Trecho do texto -
------------------------------------------------------------------------
O processo da construção do conhecimento interdisciplinar na área ambiental

possibilita aos educadores atuar como mediadores na gestão das relações entre a sociedade

humana, em suas atividades políticas, econômicas, sociais, culturais, e a natureza

(GUIMARÃES, 2004).

Segundo Leff (2001), a interdisciplinaridade surge como uma tentativa de reorientar

a formação profissional na busca de um pensamento capaz de apreender a unidade da

realidade para solucionar os problemas gerados pela racionalidade social, econômica e

tecnológica dominante. Esse projeto busca fundamentar-se num método capaz de fazer

convergir os olhares dispersos dos saberes disciplinares sobre uma realidade homogênea,

racional e funcional, eliminando as divisões estabelecidas pela racionalidade científica.
------------------------------------------------------------------------
Dados fornecidos -
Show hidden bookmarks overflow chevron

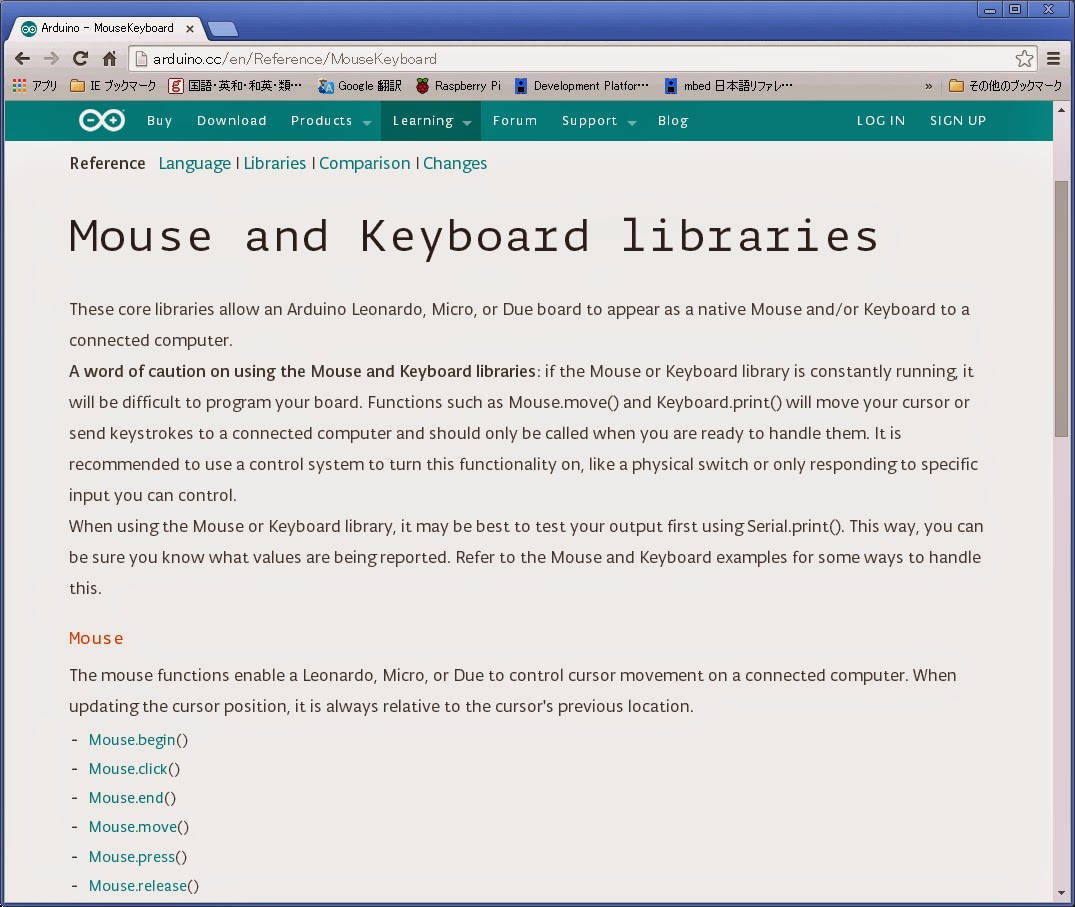928,86
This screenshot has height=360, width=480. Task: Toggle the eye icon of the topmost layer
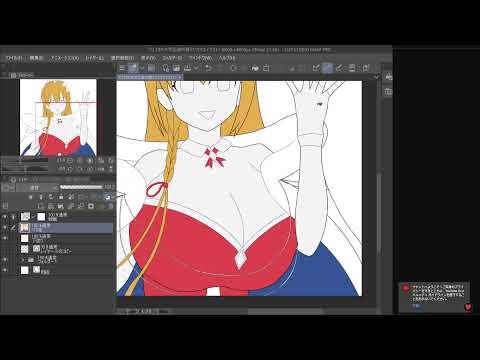(x=5, y=217)
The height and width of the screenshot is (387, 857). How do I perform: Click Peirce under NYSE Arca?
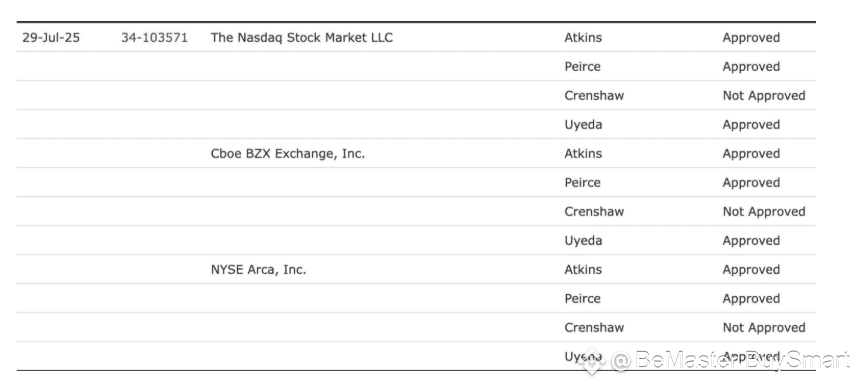coord(583,298)
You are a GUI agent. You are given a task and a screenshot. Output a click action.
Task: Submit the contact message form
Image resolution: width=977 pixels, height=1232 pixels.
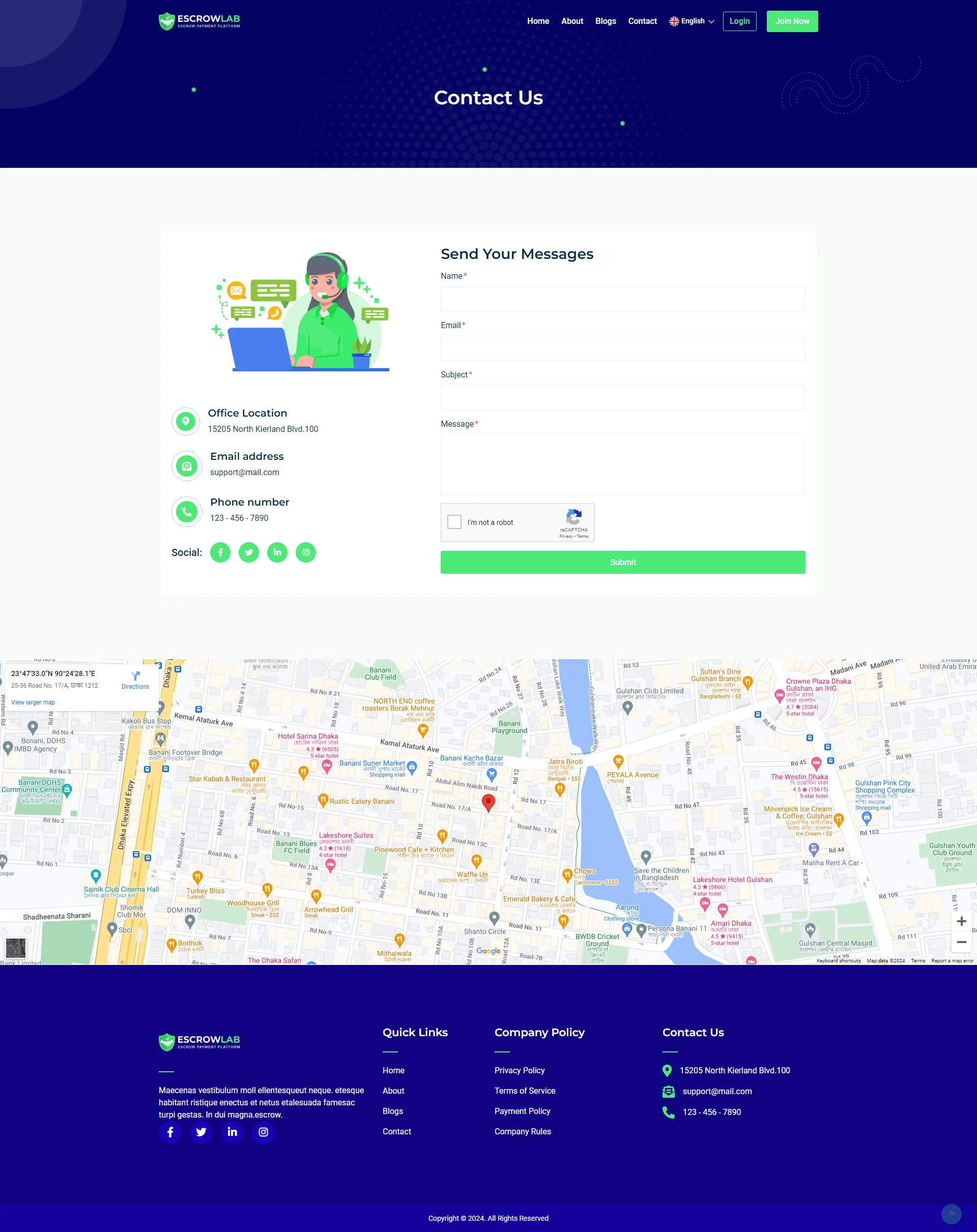pos(622,562)
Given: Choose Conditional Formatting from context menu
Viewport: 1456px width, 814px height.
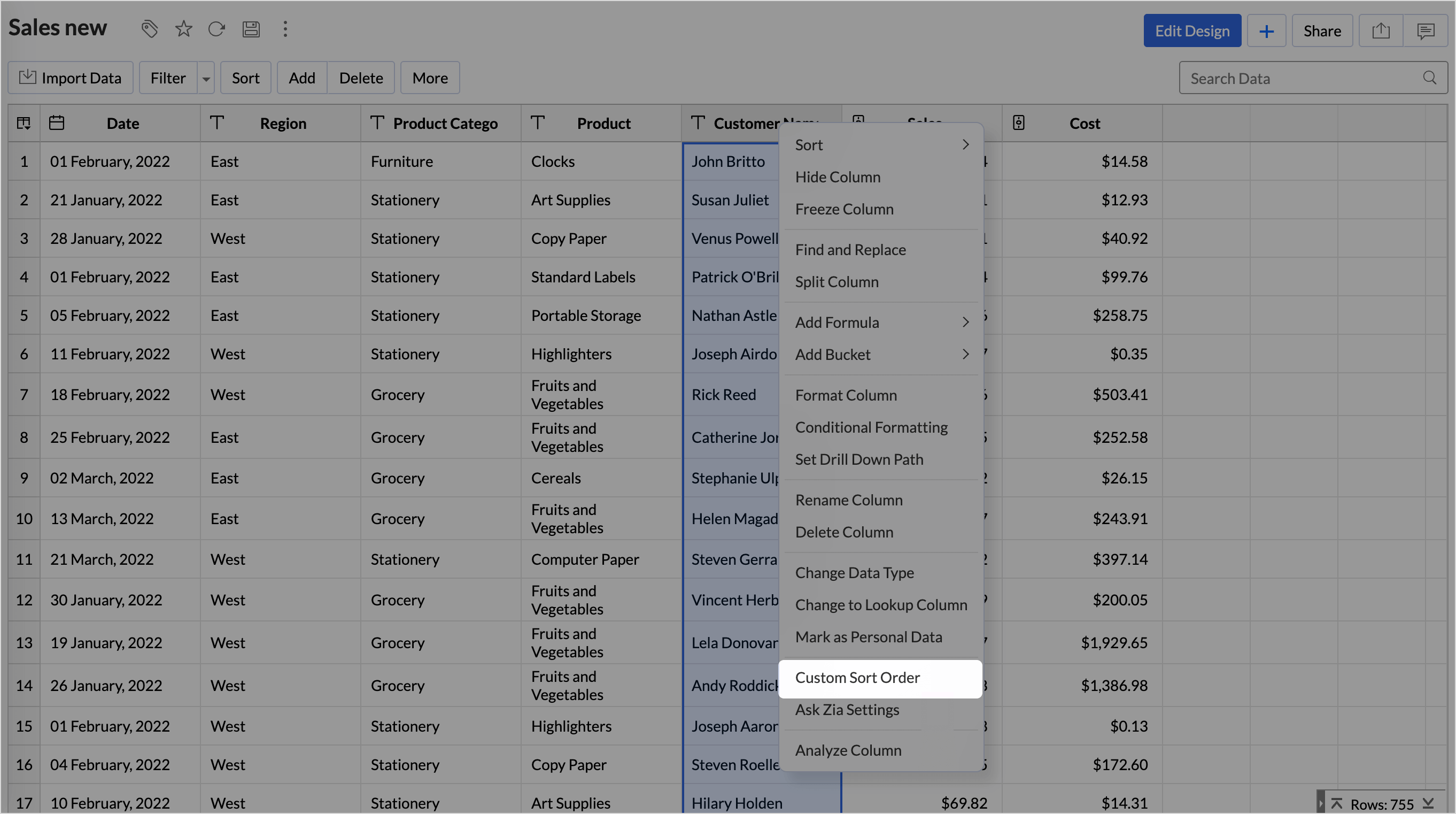Looking at the screenshot, I should coord(871,428).
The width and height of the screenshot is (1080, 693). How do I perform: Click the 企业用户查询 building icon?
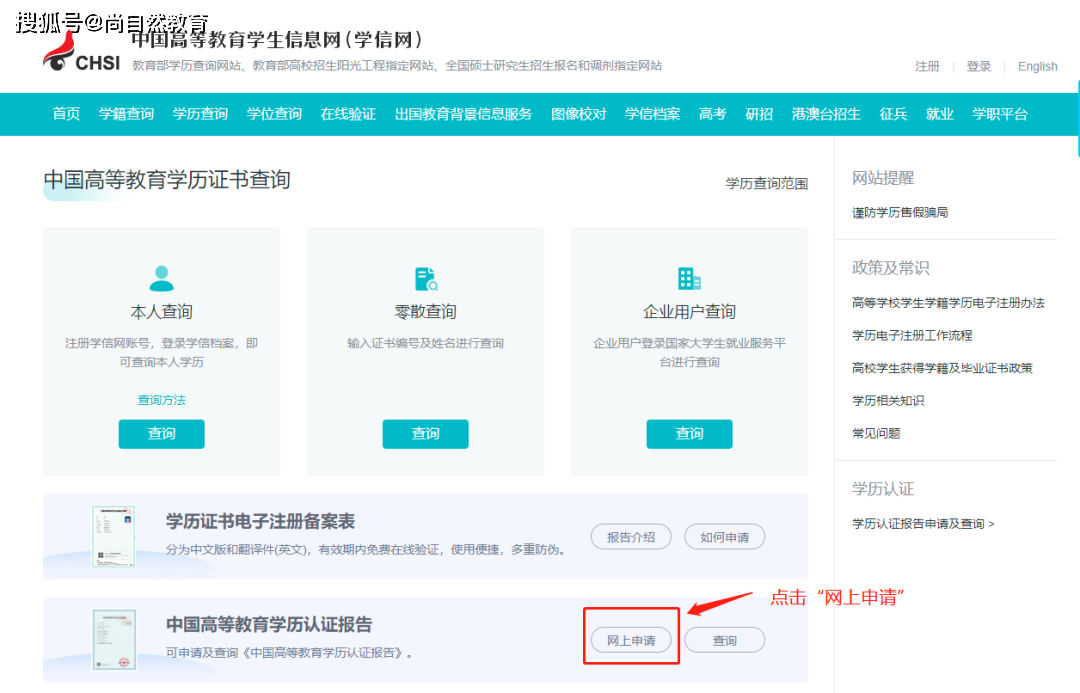(689, 275)
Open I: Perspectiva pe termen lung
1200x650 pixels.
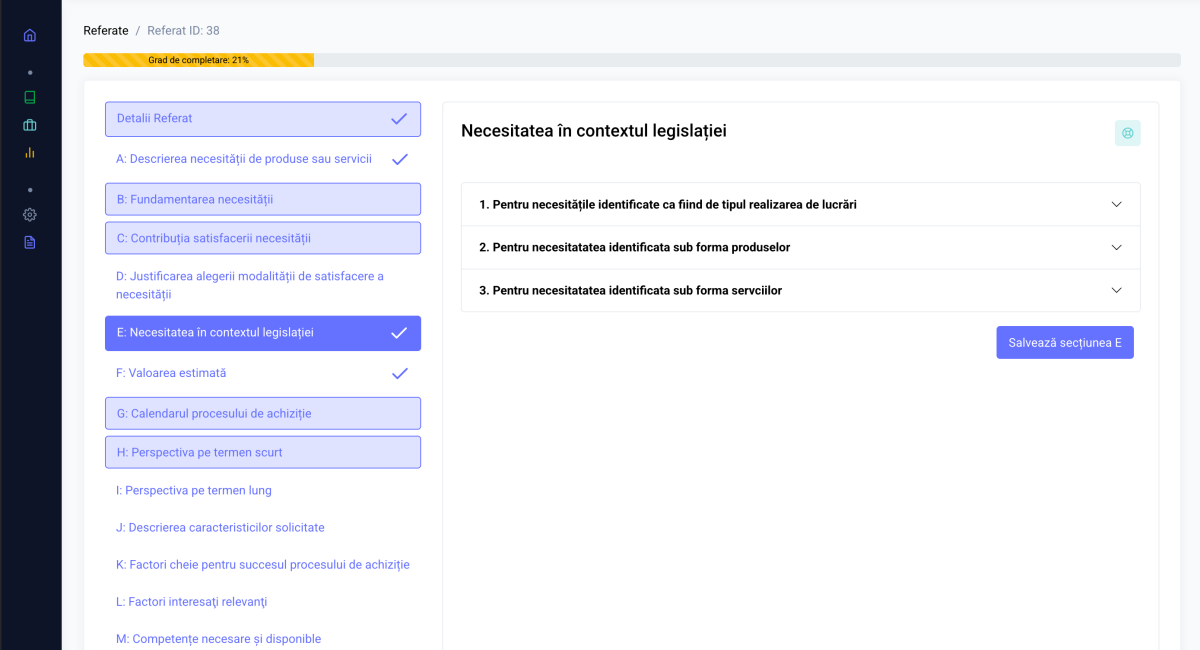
------------------------------------------------------------------------
Instruções -
- 1) De acordo com o trecho sobre interdisciplinaridade na área ambiental, a interdisciplinaridade surge, segundo Leff (2001), como uma tentativa de quê?
- 2) Prossiga o texto sobre interdisciplinaridade na área ambiental a partir da última frase apresentada.
Não é preciso consultar o material para resolver as atividades.

Respostas das atividades -
- 1) De reorientar a formação profissional em busca de um pensamento capaz de apreender a unidade da realidade, para solucionar os problemas gerados pela racionalidade social, econômica e tecnológica dominante.

- 2)
Dessa forma, a interdisciplinaridade vai se constituindo como uma nova

possibilidade no trabalho pedagógico, rompendo com a fragmentação das disciplinas e

possibilitando o diálogo entre os diferentes saberes e uma compreensão mais ampla do que se

quer conhecer.

A EA mostra-se como uma possibilidade do trabalho interdisciplinar, por possibilitar

novos conhecimentos e a introdução de novos caminhos, pela condição de diálogo e

convergência entre as várias áreas do saber.

Dessa forma, a interdisciplinaridade encontra, ainda hoje, muitos obstáculos para sua

efetiva implantação no campo da EA ou mesmo da própria educação, visto que o trabalho

interdisciplinar não é muito bem compreendido pela maioria dos professores, ficando, muitas

vezes, restrito a uma justaposição interdisciplinar, ou simples encontro das disciplinas.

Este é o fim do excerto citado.